(Einträge)
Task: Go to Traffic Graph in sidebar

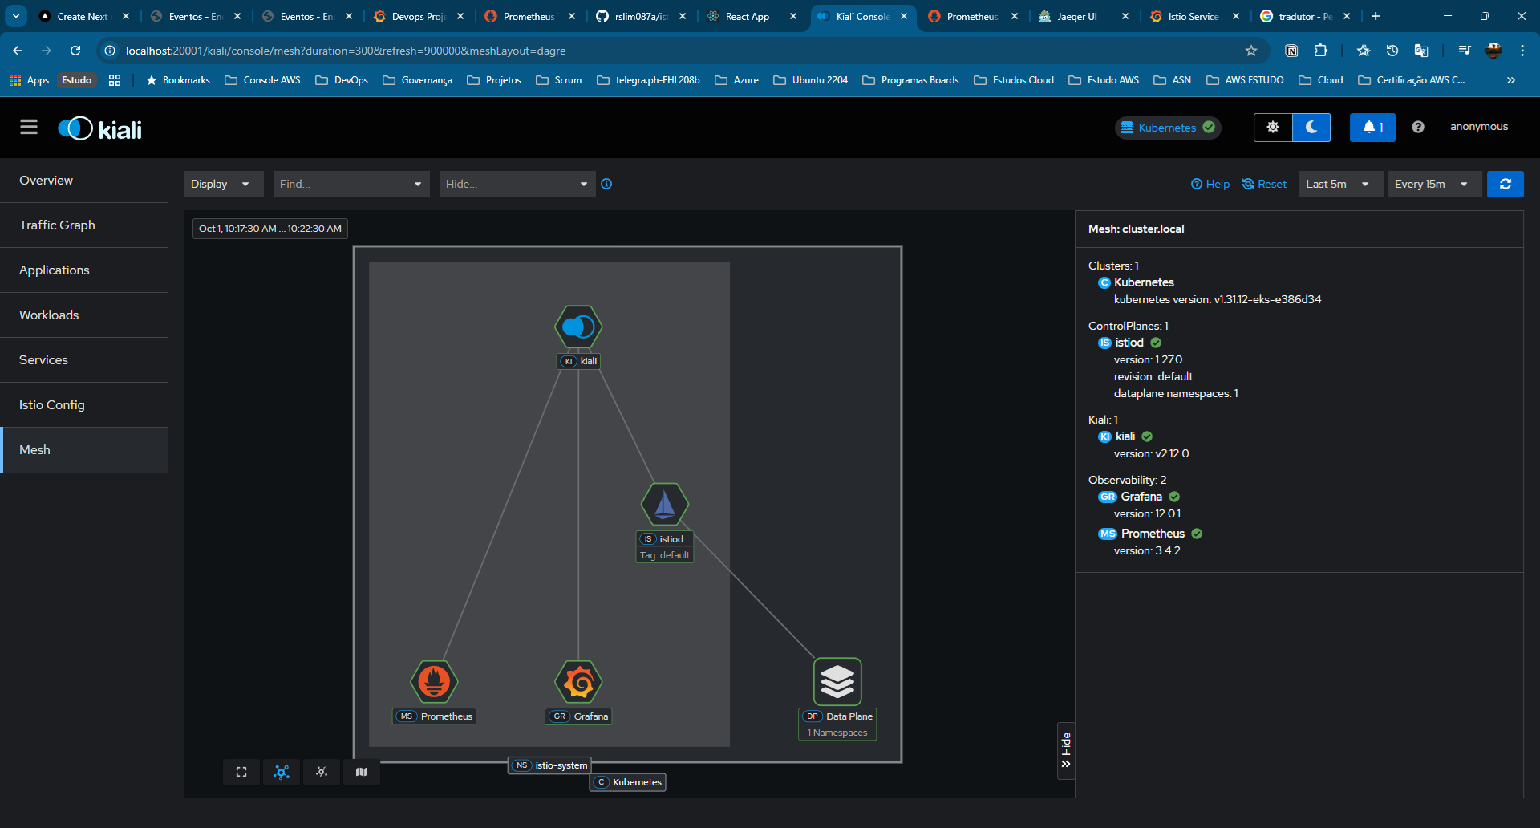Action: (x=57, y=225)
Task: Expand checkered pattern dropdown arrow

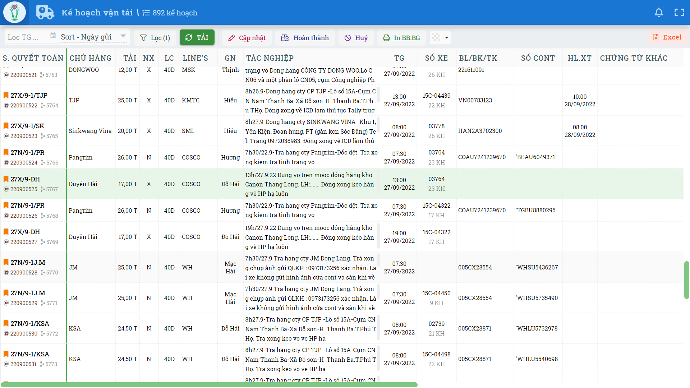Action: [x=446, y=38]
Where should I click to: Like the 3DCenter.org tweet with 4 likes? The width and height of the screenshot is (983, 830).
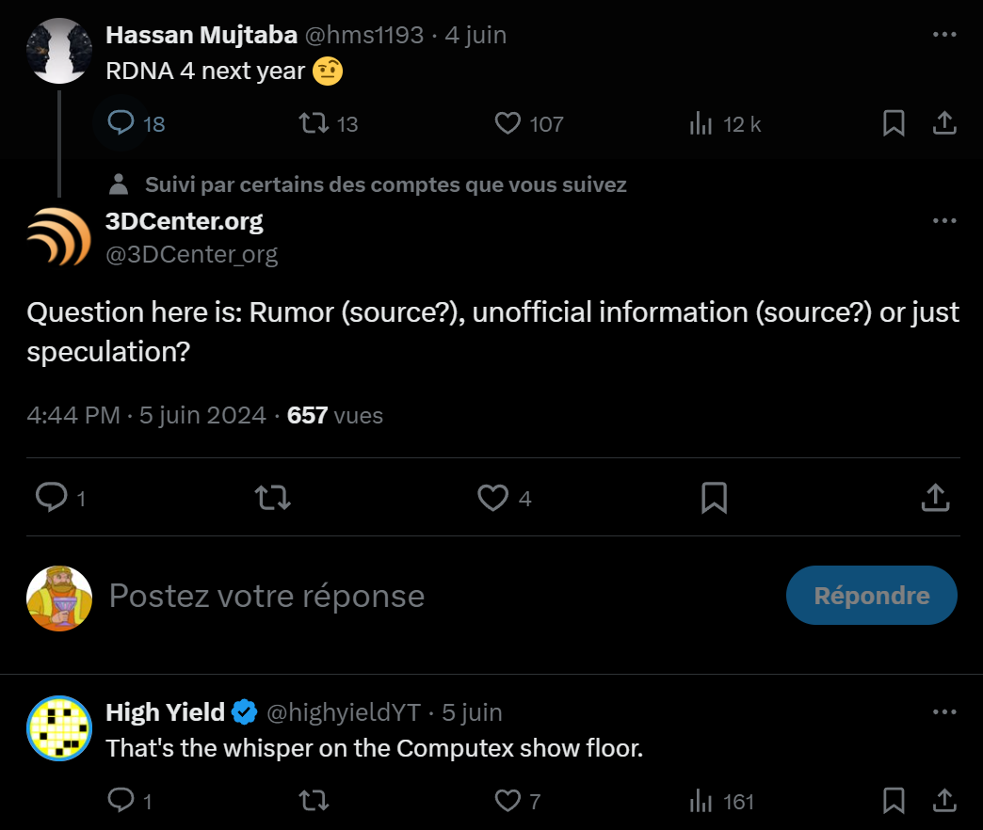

_Aufgabenstellung_
Kopieren Sie sämtliche obigen Einträge Zeile für Zeile unverändert, lassen Sie dabei jedoch die Bilder weg.

_Bearbeitete Aufgabe_
Task: Go to Traffic Graph in sidebar

Action: (x=57, y=225)
Task: Expand checkered pattern dropdown arrow

Action: [x=446, y=38]
Where should I click to: Like the 3DCenter.org tweet with 4 likes? The width and height of the screenshot is (983, 830).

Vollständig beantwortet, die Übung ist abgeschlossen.